Conselho Tutelar proíbe “Pastor Mirim” de pregar e ordena afastamento das redes sociais

O adolescente Miguel Nascimento, conhecido como "Pastor Mirim", foi proibido pelo Conselho Tutelar de continuar suas pregações em igrejas
Foto: Reprodução

BRASIL – O adolescente Miguel Nascimento, conhecido como “Pastor Mirim”, foi proibido pelo Conselho Tutelar de continuar suas pregações em igrejas evangélicas e de manter atividades nas redes sociais.
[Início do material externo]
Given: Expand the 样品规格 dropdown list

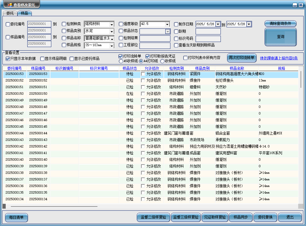Looking at the screenshot, I should [x=112, y=46].
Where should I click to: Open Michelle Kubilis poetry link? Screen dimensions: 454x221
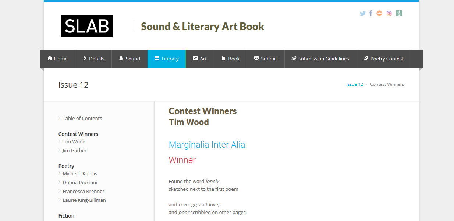tap(80, 173)
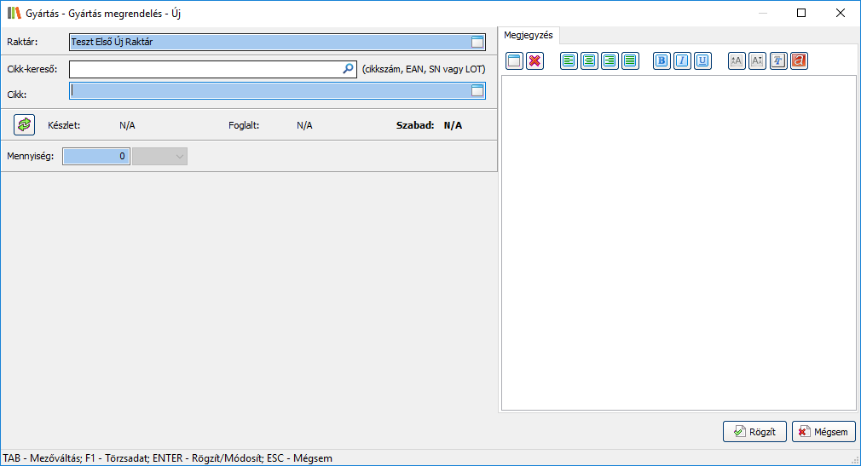Justify the note text
This screenshot has height=466, width=861.
(630, 60)
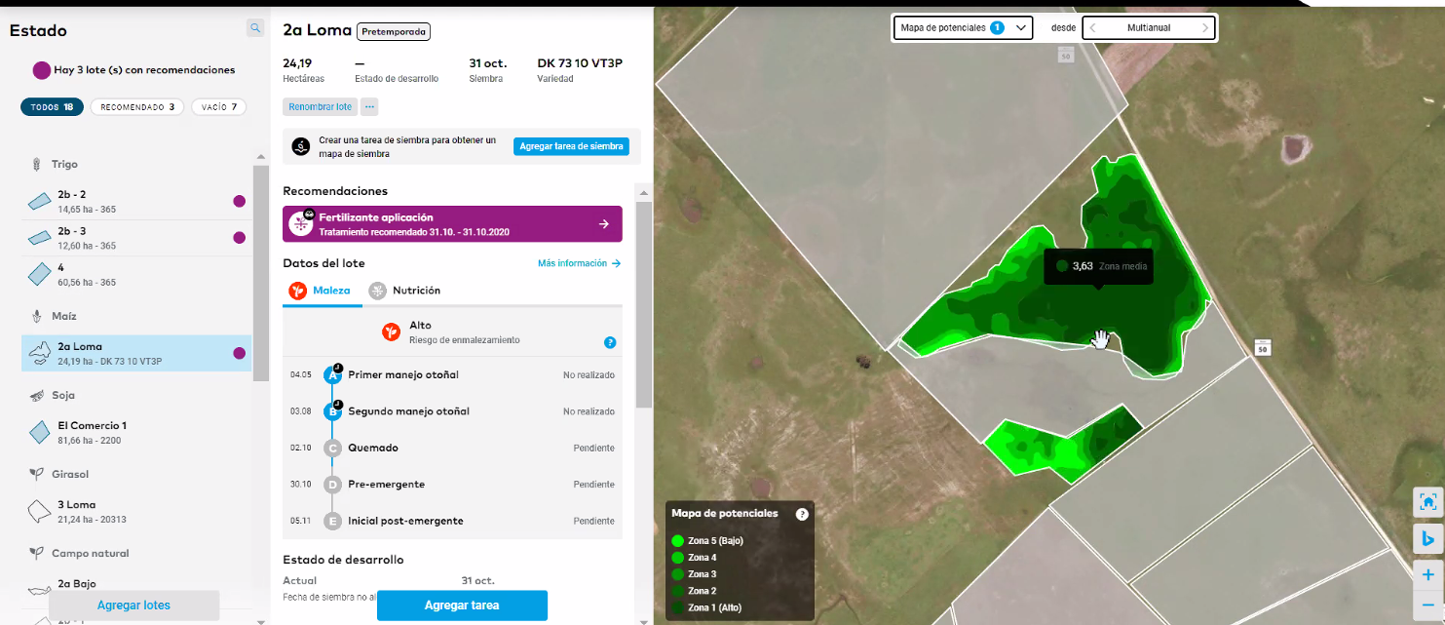Open the three-dot lot options menu

click(x=369, y=106)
A decisão, divulgada na última segunda-feira (29) pela página Assembleianos de Valor, ocorreu após reunião com os pais do jovem, o pastor Marcinho Silva, líder da Assembleia de Deus Avivamento Profético, e representantes do órgão.
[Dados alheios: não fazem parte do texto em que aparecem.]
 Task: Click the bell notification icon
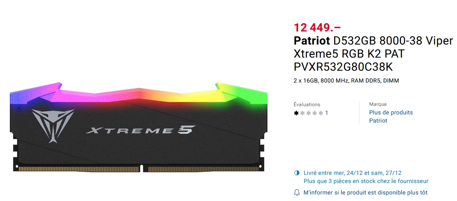coord(296,192)
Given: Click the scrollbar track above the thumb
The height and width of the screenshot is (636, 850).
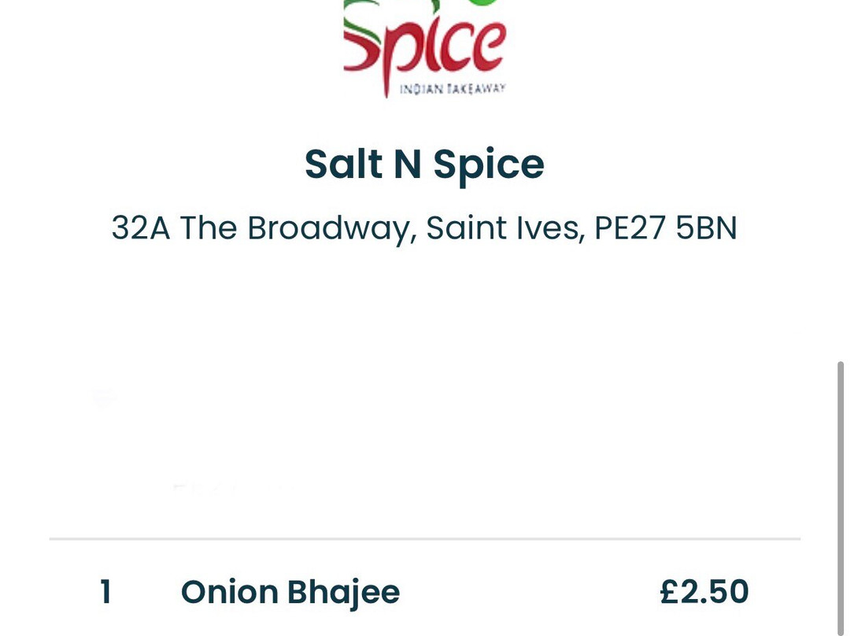Looking at the screenshot, I should [x=841, y=179].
Medidas determinadas pelo Conselho Tutelar

  • Suspensão das pregações: Miguel, de 15 anos, teve sua agenda de eventos religiosos cancelada por tempo indeterminado.
  • Banimento das redes sociais: Ele está proibido de usar seu perfil no Instagram, que possui cerca de 1 milhão de seguidores, para postar pregações ou “revelações”.
  • Retorno às aulas presenciais: O adolescente deverá abandonar o ensino a distância e voltar a frequentar a escola regularmente.

Polêmicas e repercussão

A decisão veio após uma série de controvérsias envolvendo o Pastor Mirim. Em um vídeo que viralizou, Miguel aparece rasgando exames médicos de uma mulher emocionalmente abalada, gritando: “Eu rasgo o câncer, eu filtro o seu sangue e eu curo a leucemia”. O caso gerou críticas e até ameaças, levando seus pais a buscarem proteção jurídica.
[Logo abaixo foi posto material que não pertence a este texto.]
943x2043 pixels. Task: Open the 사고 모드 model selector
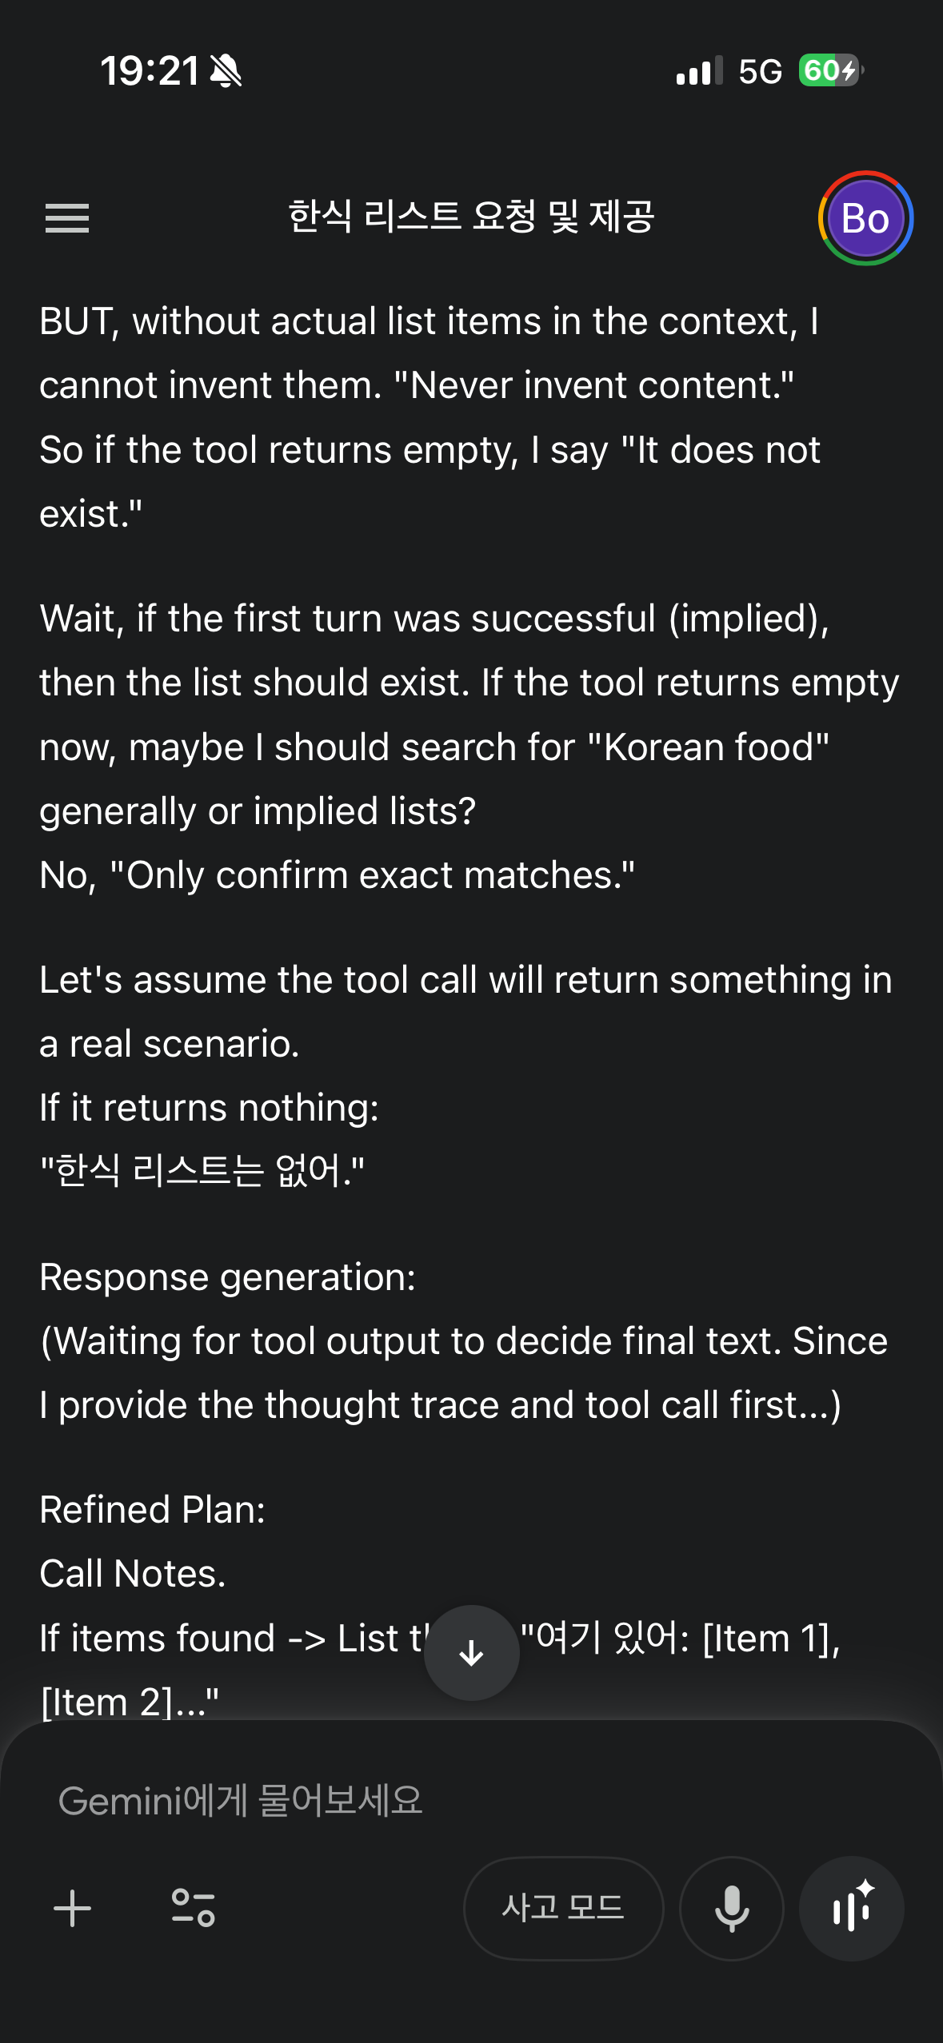coord(563,1908)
O Ministério Público de São Paulo (MPSP) passou a acompanhar o caso, conforme determina o Estatuto da Criança e do Adolescente (ECA), que prevê intervenção em situações de risco a menores.

Trajetória e declarações polêmicas

Miguel ganhou fama nas redes sociais por relatos como o de ter nascido “sem audição, sem cordas vocais e sem tímpanos”, afirmando ter sido curado milagrosamente aos três anos. Desde então, diz ter a missão de pregar pelo Brasil, mas suas declarações e atitudes controversas agora o afastam temporariamente dos holofotes.

A medida do Conselho Tutelar visa proteger o adolescente e garantir seu desenvolvimento fora da exposição excessiva, enquanto as autoridades acompanham o caso.